I’ve had some interesting back-and-forth with Yvonne Klein over the past 24 hours. I posted parts of her recent on-line review of The Beggar’s Opera yesterday. It’s the first really negative review that TBO has received, but I think what bothered me the most about it was the following:
“Turning to taxi-drivers to convey a sense of how things are is a standard journalist’s dodge when time is too short for real research, but it has its problems in a novel.”
“…Havana is seen to seethe with prostitutes, beggars, and corruption at every level. To what degree this is in fact the case is unclear – the sole claim to direct knowledge of the country that Peggy Blair announces is that she and her daughter spent the Christmas holidays there six years ago.” (emphasis added)
The clear implication is that I didn’t do any “real” research into conditions in Cuba.
Now I know you’re not supposed to engage with reviewers who negatively review your work, but I emailed Ms. Klein to ask if she would be so kind as to include a reference to the fact that the book was shortlisted for the 2010 Debut Dagger. She had included this information in other reviews, eg. her review of D.J. McIntosh’s Witch of Babylon.
When she did, I thanked her. I also pointed out that I have an LLD, which is a doctorate in law. (Yes, it’s Dr. Blair, although I try to keep that close, because if people think you’re a doctor, they start asking you for medical advice.) In my case, my doctorate is in legal history, which requires combining historical, anthropological, and sociological research with law.

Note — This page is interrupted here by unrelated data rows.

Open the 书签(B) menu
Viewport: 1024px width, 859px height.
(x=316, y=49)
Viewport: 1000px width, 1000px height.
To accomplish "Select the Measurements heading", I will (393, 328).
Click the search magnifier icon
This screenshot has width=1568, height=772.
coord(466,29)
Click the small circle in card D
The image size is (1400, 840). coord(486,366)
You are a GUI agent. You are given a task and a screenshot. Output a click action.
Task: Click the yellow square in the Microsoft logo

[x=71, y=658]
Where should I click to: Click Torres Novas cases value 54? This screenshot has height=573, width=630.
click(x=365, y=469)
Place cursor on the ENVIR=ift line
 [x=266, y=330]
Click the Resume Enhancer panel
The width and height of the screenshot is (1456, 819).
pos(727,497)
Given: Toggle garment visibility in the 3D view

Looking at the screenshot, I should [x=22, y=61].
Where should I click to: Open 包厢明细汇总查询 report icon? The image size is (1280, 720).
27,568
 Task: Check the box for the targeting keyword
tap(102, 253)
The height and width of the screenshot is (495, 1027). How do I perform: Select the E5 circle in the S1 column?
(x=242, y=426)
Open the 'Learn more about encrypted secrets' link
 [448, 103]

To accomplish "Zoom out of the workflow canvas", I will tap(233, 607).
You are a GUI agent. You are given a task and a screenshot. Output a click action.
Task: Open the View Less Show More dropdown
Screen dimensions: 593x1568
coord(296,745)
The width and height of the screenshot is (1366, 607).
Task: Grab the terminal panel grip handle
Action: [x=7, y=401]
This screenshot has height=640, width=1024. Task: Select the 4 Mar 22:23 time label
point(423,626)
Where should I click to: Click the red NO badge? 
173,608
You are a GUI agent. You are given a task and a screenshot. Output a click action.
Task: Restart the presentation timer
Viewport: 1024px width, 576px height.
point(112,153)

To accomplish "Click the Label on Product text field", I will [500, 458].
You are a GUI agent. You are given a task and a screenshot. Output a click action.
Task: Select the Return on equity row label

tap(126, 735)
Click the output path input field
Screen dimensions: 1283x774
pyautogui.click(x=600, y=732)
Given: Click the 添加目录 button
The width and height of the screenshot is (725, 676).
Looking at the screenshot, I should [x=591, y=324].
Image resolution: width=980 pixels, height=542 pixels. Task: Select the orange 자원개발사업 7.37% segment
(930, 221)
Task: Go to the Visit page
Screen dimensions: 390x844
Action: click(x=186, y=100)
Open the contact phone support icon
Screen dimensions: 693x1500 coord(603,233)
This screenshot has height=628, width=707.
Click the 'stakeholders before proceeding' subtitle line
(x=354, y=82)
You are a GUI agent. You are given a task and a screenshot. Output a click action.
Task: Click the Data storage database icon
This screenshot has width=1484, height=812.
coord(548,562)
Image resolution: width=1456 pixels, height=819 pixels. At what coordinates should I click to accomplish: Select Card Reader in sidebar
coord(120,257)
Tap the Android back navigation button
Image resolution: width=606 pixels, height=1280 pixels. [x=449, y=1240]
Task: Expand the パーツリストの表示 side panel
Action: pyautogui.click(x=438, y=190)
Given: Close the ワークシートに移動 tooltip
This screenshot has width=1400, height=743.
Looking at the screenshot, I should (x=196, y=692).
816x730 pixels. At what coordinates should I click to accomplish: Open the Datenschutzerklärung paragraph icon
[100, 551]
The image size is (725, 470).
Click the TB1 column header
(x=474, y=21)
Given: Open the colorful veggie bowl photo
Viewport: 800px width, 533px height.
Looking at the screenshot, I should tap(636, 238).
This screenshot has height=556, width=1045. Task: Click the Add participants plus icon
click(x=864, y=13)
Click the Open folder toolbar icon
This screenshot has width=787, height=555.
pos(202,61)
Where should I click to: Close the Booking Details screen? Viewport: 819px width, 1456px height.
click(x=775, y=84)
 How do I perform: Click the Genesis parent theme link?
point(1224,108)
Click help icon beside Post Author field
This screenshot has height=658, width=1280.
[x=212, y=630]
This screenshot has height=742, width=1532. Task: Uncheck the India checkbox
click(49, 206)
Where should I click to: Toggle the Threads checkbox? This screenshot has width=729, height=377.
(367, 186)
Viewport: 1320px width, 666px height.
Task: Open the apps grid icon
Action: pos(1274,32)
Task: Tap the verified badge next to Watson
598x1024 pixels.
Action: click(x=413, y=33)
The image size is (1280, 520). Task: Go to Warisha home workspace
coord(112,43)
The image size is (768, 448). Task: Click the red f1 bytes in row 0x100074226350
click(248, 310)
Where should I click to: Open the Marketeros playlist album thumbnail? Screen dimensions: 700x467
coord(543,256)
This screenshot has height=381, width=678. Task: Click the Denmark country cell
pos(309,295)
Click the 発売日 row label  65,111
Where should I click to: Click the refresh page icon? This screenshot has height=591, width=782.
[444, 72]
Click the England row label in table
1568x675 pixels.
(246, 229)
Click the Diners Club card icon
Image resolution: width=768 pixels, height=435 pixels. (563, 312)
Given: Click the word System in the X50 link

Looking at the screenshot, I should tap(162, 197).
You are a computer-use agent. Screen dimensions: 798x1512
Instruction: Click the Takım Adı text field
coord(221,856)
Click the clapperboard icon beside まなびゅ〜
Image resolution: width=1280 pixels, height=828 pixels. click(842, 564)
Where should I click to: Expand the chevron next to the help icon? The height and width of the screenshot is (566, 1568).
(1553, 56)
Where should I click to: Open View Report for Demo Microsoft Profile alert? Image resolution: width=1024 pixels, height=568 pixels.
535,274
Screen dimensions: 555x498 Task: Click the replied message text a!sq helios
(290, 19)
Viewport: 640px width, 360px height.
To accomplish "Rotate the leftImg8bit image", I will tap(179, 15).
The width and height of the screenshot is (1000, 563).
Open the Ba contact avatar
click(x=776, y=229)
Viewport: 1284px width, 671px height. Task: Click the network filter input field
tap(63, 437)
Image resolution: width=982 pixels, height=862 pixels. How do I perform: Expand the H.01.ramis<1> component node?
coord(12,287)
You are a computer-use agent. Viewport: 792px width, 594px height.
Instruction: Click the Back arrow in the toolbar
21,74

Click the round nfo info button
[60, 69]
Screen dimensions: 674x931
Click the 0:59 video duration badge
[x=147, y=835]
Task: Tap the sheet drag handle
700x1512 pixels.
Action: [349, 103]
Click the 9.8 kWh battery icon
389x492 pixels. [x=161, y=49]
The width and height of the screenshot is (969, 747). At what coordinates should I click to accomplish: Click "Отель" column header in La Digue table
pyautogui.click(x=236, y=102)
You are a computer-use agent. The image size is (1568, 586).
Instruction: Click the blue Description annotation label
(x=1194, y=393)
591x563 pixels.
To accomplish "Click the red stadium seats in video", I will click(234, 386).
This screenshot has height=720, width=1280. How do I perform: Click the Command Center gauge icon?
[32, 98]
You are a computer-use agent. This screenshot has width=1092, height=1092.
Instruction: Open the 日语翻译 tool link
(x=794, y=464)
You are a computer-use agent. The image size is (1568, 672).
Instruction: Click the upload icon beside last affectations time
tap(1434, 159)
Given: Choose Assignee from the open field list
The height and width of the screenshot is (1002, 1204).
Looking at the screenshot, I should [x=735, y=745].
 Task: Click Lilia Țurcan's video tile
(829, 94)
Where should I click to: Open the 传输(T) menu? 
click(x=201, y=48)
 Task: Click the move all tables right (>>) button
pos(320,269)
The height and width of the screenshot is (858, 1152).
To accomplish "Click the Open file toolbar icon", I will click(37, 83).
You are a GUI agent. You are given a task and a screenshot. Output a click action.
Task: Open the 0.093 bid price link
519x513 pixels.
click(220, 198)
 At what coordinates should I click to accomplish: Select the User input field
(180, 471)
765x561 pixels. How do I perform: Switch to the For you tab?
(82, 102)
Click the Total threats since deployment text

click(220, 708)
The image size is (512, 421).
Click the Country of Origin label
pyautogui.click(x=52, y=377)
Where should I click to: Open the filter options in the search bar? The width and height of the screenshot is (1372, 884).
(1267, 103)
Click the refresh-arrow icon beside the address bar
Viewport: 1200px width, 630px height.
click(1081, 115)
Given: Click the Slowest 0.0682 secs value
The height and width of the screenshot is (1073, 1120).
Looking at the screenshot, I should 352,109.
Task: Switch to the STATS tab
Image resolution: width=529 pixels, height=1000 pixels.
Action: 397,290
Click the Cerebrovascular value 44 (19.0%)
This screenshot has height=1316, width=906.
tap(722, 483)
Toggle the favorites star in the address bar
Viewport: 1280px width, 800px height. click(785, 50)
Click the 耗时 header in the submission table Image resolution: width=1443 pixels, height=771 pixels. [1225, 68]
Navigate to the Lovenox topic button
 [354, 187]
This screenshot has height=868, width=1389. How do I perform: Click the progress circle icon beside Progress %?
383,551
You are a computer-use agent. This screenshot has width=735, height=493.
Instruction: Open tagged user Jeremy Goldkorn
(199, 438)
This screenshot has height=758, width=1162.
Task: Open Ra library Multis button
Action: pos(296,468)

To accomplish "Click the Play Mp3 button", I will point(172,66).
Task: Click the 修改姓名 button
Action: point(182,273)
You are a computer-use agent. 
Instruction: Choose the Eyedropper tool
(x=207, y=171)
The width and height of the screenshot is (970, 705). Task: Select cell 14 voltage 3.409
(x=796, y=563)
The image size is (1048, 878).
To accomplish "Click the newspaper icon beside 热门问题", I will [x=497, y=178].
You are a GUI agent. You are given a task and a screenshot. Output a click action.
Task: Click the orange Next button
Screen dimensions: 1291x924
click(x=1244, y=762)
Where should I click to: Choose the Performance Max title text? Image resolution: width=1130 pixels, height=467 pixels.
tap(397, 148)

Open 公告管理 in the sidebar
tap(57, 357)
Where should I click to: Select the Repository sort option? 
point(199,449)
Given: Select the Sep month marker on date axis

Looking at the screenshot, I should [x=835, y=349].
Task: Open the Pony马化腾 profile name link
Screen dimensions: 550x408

In 1999, my LLM thesis received the Prize of Excellence from the Association of Quebec Law Professors for the quality of my research. In fact, I taught a course in Legal Research to graduate law students at the University of Ottawa in 2001-2002.
Of course I researched conditions in Cuba.
Ms. Klein then responded that she wasn’t questioning my portrayal of the conditions in Cuba but the way I’d presented them. She added that the only information she had about me was from the PR package that came with the book, although she had looked me up and couldn’t find anything else.
Now I don’t know where Ms. Klein looked, but there is a Wikipedia entry that comes up as soon as you Google me. It actually outlines my background with a reasonable degree of accuracy. I’m also listed in The Canadian Who’s Who (a fact which is mentioned on the jacket cover for TBO). That publication details all my degrees and peer-reviewed articles (all 28 of them) as well as my teaching experience in matters related to research.
Now Ms. Klein seems very nice. I think she was trying to be helpful in providing feedback to a debut author, and I don’t disagree with her review generally. But I didn’t appreciate her comments about my research, because I thought they were unfair, particularly coming from a reviewer who had been an academic herself.
I also disagree with her conclusion that the book could have benefitted from better editing.
I had great editors: agent Peter Robinson (UK), Adrienne Kerr (Penguin) and Alex Schultz (formerly of HarperCollins). But even the best editor in the world can’t persuade a stubborn author to make changes she doesn’t want to make. Any errors or flaws that remain in that novel have nothing to do with them, and everything to do with me.
Update: Interesting question posed by a colleague at work. She is a visual artist and asked, “what difference does it make whether you researched Cuba or not?” As far as she is concerned, one need not do any research at all to create something that is deeply imagined — it is not, as she points out, an academic thesis. What do you think?